Whose voice is the default, and whose gets misheard?

Gender bias in speech tech is rarely loud. It shows up as a higher error rate on one pitch range, a synthesized voice everyone assumed should be female, and assumptions about who is speaking that the acoustics quietly encode.

Two residents on the same hall, same age, same accent. One is a woman with a high, light voice; the other a man with a low, resonant one. Companion transcribes them at different accuracies, and neither of them can tell you why. Gender bias in speech systems is mostly invisible because it hides inside a number nobody at the bedside ever sees: which pitch range the model was optimized for.

The acoustics underneath

Voice differences associated with gender are not abstract — they are concrete acoustic features the model has to handle, and it handles them unevenly.
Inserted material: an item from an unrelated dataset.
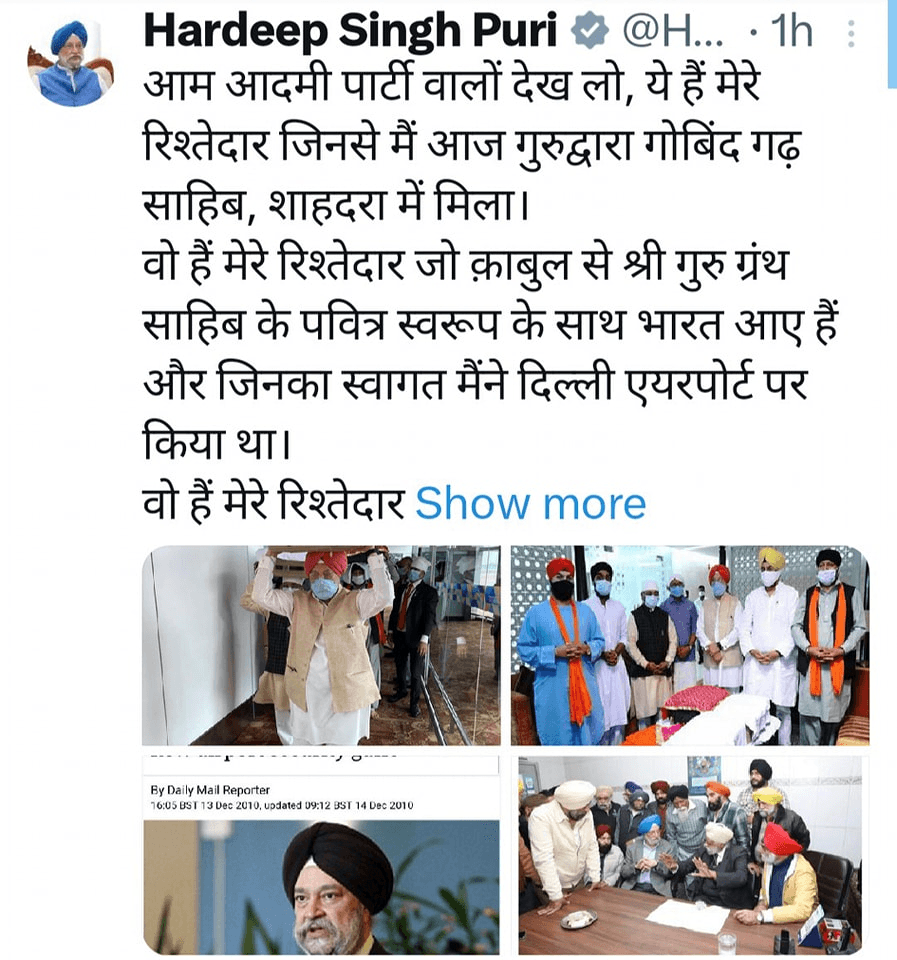Click the man in orange scarf, right edge
Image resolution: width=897 pixels, height=960 pixels.
828,646
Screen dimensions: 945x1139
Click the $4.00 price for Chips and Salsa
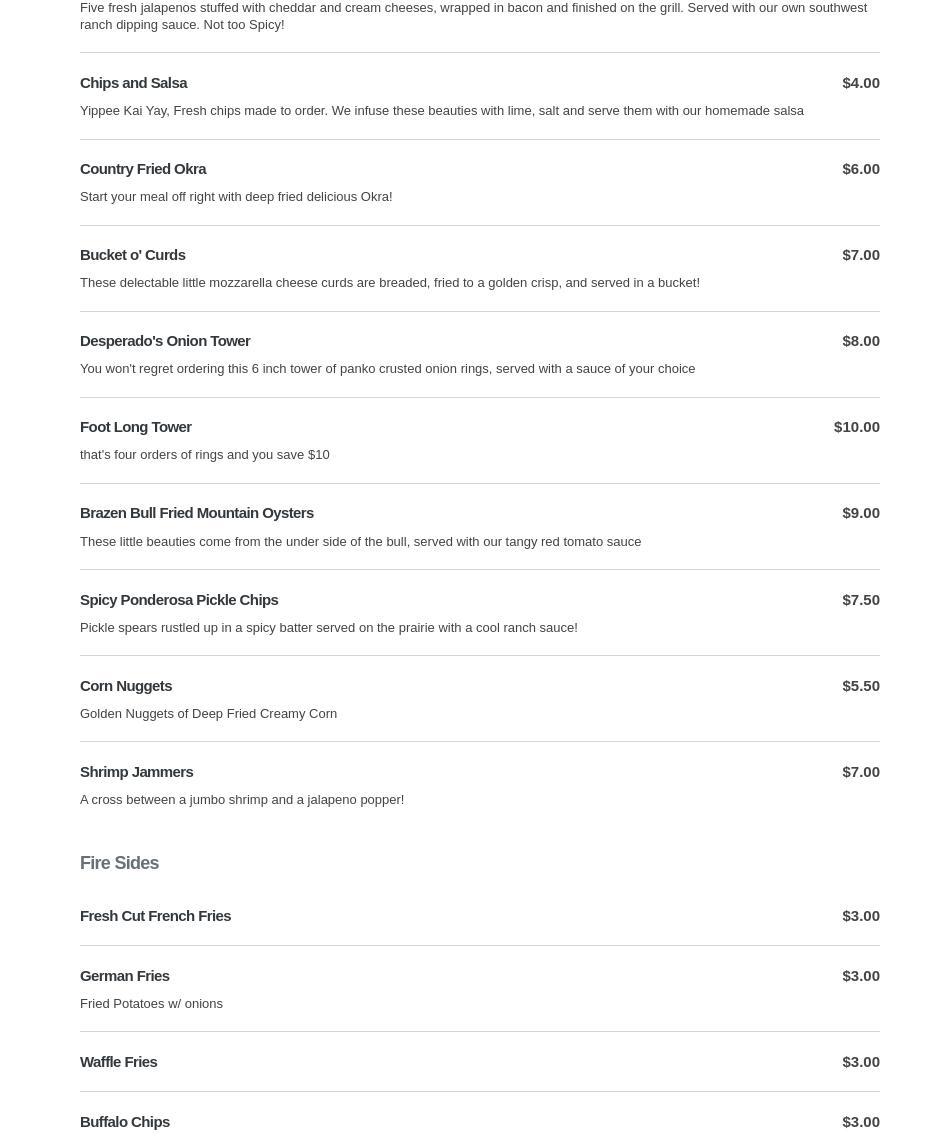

  • Fundamental frequency. Lower-pitched voices and higher-pitched voices land in different parts of the spectrum. If one is overrepresented in training, the recognizer's error rate splits along that axis.
  • Formant spacing. Vocal-tract length shifts where the formants sit. Models tuned on one distribution slightly mis-map vowels for the other.
  • Aging interacts with all of it. After menopause many women's voices drop in pitch; many men's rise. The neat training-time clusters blur exactly in our age range, so a model that leaned on gendered priors does worse on the very people we serve.

On our gender-sliced eval the gap is smaller than our accent or age gaps but it is real and it is persistent: a few points of WER separating the cohorts, and crucially it does not always favor the same group across providers. One backend is better on lower voices, another on higher. An aggregate metric averages that away and hides it.

The default-voice problem

Synthesis carries a different kind of bias. The reflexive choice for an assistant voice — including the assistant on this device — is a warm, female, slightly subservient tone. That is a cultural default, not a clinical one, and it deserves scrutiny in a setting where residents have lifetimes of their own associations with who speaks to them and how. We do not think there is one correct answer, and we are wary of any product that ships one by accident.

What we do about it

We measure recognition separately for low-, mid-, and high-pitch cohorts and treat any provider whose gap exceeds a threshold as failing that slice, regardless of how good its average looks. Our adapter layer then routes per device to the backend that serves that resident's voice best. On the synthesis side, Companion's voice is a configurable preference, not a baked-in default, because the right voice for the woman in 214 who taught grade school for forty years may be nothing like the right voice for the man next door.

The aim is narrow and concrete: the device should not understand you better or worse because of the pitch you were born with or grew into. When the seam between your voice and the machine's is invisible, what is left is just two voices in a quiet room — which is the entire point of putting one there.